DATA FOR THE TASK:

=== Begin Enclosure ===

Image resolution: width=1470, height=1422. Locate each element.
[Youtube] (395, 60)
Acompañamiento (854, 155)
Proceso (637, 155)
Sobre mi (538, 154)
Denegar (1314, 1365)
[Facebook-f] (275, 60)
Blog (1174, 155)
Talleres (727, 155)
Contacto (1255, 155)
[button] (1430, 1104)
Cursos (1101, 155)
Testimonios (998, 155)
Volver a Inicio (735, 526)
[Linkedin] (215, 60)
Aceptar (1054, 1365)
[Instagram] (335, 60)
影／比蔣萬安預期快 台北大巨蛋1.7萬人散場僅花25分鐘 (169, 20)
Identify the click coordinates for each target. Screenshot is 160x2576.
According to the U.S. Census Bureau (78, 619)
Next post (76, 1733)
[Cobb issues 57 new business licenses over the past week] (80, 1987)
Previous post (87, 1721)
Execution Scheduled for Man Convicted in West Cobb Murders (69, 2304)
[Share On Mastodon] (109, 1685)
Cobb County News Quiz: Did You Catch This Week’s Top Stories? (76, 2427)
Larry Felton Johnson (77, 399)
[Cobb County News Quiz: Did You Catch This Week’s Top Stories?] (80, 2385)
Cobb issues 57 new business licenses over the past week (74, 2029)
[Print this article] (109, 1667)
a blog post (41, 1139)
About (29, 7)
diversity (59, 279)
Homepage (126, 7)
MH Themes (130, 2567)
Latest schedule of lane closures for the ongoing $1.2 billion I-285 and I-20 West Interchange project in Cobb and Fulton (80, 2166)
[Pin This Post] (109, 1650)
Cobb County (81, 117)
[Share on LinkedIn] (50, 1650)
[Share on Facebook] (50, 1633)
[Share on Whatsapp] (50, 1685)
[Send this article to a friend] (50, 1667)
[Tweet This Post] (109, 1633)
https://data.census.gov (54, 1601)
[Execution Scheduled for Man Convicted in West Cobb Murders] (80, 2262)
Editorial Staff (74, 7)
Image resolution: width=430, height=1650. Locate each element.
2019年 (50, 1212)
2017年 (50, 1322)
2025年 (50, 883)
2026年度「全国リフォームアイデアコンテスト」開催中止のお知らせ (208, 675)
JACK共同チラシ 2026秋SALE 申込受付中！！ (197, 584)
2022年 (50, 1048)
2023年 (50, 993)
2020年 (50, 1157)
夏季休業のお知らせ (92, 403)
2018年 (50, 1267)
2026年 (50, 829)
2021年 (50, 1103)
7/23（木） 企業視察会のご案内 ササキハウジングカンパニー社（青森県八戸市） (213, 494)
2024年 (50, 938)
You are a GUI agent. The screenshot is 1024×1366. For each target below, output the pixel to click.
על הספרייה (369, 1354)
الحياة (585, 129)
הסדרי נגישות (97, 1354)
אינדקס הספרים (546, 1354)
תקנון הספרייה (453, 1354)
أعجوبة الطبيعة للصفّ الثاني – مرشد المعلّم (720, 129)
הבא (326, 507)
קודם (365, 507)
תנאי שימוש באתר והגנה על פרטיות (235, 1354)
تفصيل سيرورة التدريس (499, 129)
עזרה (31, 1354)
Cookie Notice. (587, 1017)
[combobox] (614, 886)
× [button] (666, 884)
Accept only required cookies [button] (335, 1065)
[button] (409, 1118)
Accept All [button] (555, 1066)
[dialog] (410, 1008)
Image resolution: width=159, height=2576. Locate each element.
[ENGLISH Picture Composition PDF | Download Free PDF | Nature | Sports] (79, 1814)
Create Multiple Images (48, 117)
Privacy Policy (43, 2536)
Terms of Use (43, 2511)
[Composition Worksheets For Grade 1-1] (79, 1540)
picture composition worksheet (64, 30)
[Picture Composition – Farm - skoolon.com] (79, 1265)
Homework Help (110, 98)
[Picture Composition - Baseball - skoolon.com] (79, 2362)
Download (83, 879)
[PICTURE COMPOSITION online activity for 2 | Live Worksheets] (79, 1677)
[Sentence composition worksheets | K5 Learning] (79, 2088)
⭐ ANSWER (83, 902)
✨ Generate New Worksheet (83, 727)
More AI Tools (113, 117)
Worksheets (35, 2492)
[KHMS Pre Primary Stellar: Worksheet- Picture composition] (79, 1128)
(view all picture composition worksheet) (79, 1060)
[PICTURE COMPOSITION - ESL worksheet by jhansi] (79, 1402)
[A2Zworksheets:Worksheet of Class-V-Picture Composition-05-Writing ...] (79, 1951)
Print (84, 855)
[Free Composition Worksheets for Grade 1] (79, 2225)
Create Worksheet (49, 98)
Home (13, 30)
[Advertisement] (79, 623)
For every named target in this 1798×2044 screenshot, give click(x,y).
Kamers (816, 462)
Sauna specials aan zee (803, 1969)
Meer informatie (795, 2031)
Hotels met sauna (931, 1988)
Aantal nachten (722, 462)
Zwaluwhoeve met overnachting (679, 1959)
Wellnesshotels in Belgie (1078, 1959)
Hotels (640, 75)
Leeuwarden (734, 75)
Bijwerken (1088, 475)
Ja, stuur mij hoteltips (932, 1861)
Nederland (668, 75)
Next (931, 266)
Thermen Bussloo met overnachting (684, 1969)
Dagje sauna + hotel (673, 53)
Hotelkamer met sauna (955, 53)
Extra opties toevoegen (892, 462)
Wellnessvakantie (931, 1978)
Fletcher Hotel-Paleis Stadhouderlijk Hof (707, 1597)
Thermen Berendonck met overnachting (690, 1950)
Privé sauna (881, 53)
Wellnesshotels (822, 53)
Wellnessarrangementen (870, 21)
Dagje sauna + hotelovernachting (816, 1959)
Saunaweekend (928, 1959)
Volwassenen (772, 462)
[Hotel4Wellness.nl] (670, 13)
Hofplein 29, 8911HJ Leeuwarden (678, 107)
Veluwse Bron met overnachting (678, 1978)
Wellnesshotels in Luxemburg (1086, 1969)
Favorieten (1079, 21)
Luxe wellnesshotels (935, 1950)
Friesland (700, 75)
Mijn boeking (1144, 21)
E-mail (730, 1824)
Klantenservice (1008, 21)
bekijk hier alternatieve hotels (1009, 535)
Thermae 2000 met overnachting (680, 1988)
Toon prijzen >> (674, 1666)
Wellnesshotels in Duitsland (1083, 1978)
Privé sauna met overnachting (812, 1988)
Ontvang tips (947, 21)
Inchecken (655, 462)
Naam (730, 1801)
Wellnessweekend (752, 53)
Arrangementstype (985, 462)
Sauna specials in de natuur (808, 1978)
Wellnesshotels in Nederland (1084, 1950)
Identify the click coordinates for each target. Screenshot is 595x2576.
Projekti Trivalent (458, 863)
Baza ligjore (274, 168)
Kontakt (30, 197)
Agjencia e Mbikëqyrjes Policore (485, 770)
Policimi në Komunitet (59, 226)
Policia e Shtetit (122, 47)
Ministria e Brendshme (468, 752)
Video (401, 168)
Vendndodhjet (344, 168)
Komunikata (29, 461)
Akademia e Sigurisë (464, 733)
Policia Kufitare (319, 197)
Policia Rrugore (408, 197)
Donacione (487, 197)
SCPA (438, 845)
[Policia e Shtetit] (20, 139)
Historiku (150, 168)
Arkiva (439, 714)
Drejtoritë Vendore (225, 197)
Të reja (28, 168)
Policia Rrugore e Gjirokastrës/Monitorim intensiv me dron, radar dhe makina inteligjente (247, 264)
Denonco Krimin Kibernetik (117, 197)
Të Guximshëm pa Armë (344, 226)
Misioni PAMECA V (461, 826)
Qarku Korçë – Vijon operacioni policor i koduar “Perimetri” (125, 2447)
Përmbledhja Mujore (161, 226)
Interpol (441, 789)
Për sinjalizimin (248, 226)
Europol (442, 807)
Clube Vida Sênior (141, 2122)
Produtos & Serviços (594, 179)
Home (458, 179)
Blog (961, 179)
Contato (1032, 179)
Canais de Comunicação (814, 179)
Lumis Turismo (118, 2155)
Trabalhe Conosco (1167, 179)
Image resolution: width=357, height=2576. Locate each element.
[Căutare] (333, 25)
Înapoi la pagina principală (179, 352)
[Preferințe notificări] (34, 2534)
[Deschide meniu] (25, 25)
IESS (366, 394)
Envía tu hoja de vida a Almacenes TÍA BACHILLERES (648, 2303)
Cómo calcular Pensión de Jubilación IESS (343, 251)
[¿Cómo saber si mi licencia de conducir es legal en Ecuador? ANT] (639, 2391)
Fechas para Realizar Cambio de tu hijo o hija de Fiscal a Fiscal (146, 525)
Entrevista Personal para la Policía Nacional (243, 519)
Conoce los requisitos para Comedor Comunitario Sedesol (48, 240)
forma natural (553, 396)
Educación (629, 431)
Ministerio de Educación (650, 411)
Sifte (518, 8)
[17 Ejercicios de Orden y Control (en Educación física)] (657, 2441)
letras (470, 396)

=== End Enclosure ===

WHAT THIS TASK INVOLVES: Everything above from the line containing "2020年 (50, 1157)" through the line containing "الحياة (585, 129)" must be copied exactly. Nothing outside that range belongs in the answer.

ANSWER BOX:
2020年 (50, 1157)
夏季休業のお知らせ (92, 403)
2018年 (50, 1267)
2026年 (50, 829)
2021年 (50, 1103)
7/23（木） 企業視察会のご案内 ササキハウジングカンパニー社（青森県八戸市） (213, 494)
2024年 (50, 938)
You are a GUI agent. The screenshot is 1024×1366. For each target below, output the pixel to click.
על הספרייה (369, 1354)
الحياة (585, 129)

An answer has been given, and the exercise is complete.